SEATTLE – Men who have sex with men (MSM) with HIV who have successfully cleared co-infection with hepatitis C virus (HCV) often become re-infected with HCV, researchers reported here at the Conference on Retroviruses and Opportunistic Infections.
“Overall, what we found was that the re-infection rate was 4.4 per 100 patient years, which is a solid seven times that of the primary first infection rate for HIV-infected men who have sex with men,” said Daniel Fierer, MD, of the Icahn School of Medicine at Mount Sinai in New York City, at a press conference.
“Reinfections by themselves are not bad and should not be stigmatized,” he said. “It is really an important sign that you are treating the people who are actively transmitting disease.”
Reinfections in the U.S.-based study, he said, occurred at the same rate whether patients had cleared the infection spontaneously, through interferon-based therapy, or with newer direct-acting antivirals. Most re-infections occurred within the first 2 years, but infections continued to occur for more than 11 years after clearance.
“These data suggest that long-term surveillance is warranted for all HIV-infected men who have sex with men after clearance of hepatitis C virus infection,” Fierer said. “Further, strategies to reduce hepatitis C virus re-infections are needed to meet the goal of eliminating hepatitis C virus in these men who are at significant risk for hepatitis C virus infection.”
Press conference moderator Robert Schooley, MD, of the University of California, San Diego, commented that the study shows successful treatment of HCV among HIV-infected MSM is often not the end of the story.

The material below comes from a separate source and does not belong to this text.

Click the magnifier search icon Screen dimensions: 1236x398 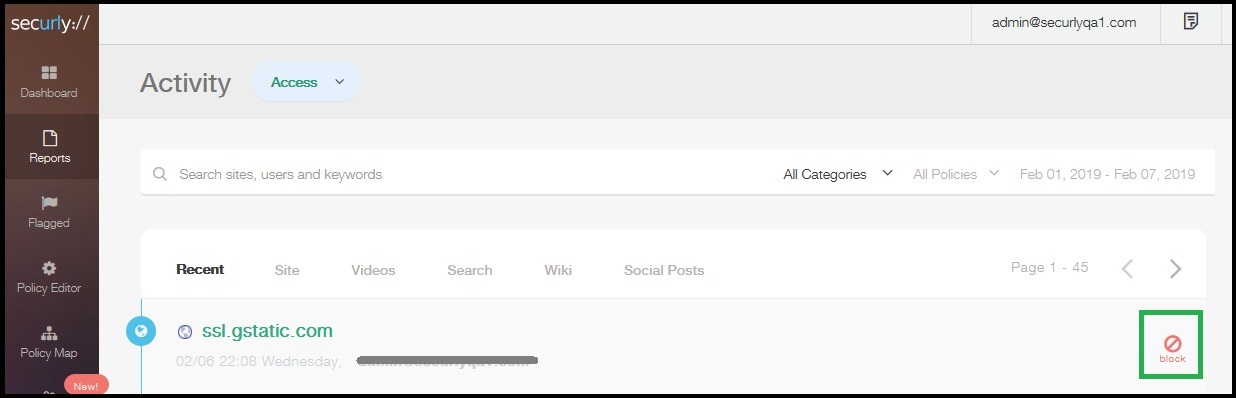pos(160,174)
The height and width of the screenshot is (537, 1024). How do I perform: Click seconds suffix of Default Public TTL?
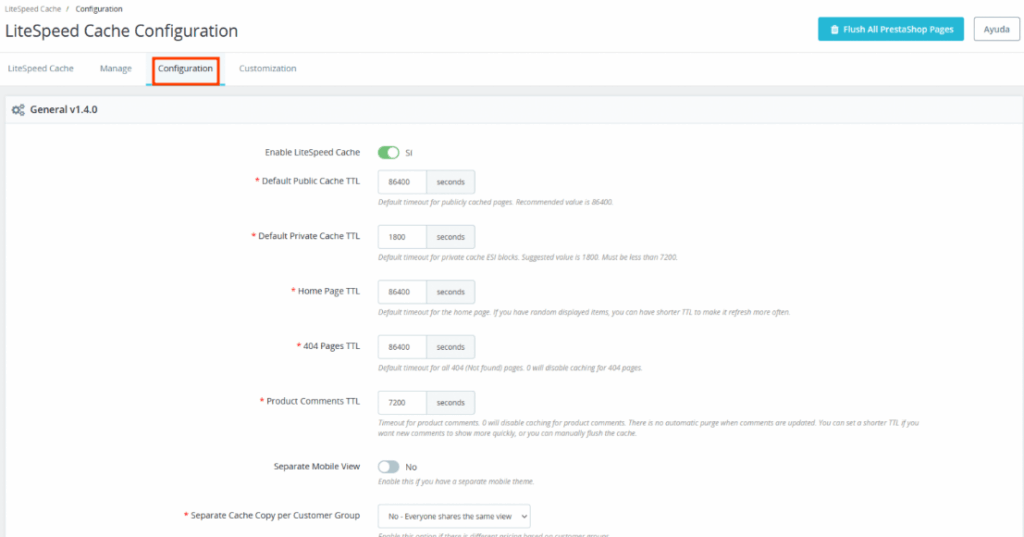coord(451,182)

Many of these patients continue to engage in risky behaviors that lead to HCV re-infection.
“[Fierer’s] point was this population isn’t one that should be treated the British way – to say you have had your round of hepatitis C virus therapy, now be done with you – but rather the group you bring in and treat intensively every time they get infected because that is where the epidemic is being driven,” Schooley said.

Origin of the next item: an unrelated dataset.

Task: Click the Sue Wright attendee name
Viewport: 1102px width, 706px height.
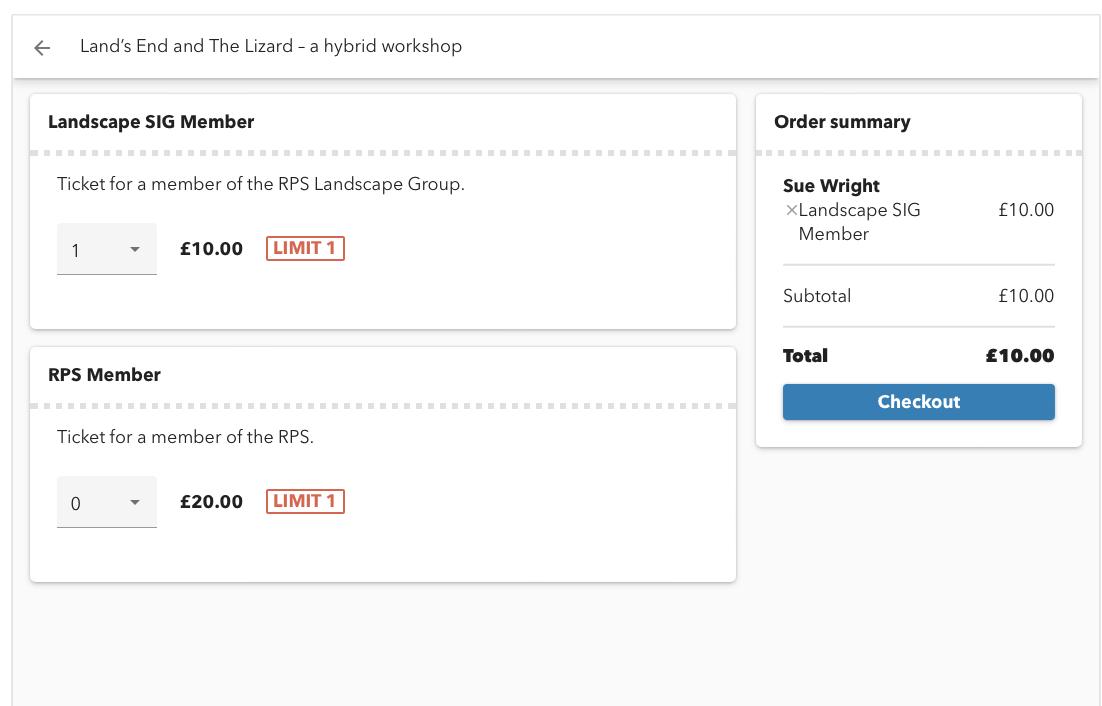Action: click(x=831, y=186)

“At the same time you bring them in, you can try to address issues related to prevention, but to say that you have had your course of treatment and we are not going to treat you again is a great way to accelerate the epidemic,” he said.
The investigators identified 267 HIV-infected MSM in New York City who had documented clearance of primary hepatitis C virus infection and for whom they had records with at least 4 weeks follow-up. HCV clearance was defined as sustained virologic response at 12 weeks by treatment of an undetectable viral load for at least 12 weeks if clearance was spontaneous. Re-infection was defined as new hepatitis C viremia after clearance.
Median age of men included in the study was 45; 64% were white, 15% were black, 21% were Hispanic. HCV genotypes were predominantly 1a – 80% of the 258 individuals for whom genotyping information was available. Median CD4 count among these HIV-infected individuals was 579 cells/μL; median HIV viral load was less than 50 copies/mL, indicating that most of the individuals had control of their HIV.
Thirty-eight men with re-infections were identified during the study period (2006-2018) with a total of 44 re-infections. These occurred a median of 1.5 years after clearance of hepatitis C virus. Time to re-infection did not differ according to how the men cleared the virus originally, Fierer reported.
That re-infections developed in 14% of the cohort is in line with data from Europe, where studies have found re-infection rates of 3% to 15%, he noted.
Fierer disclosed no relevant relationships with industry.
Schooley disclosed relevant relationships with Gilead Sciences.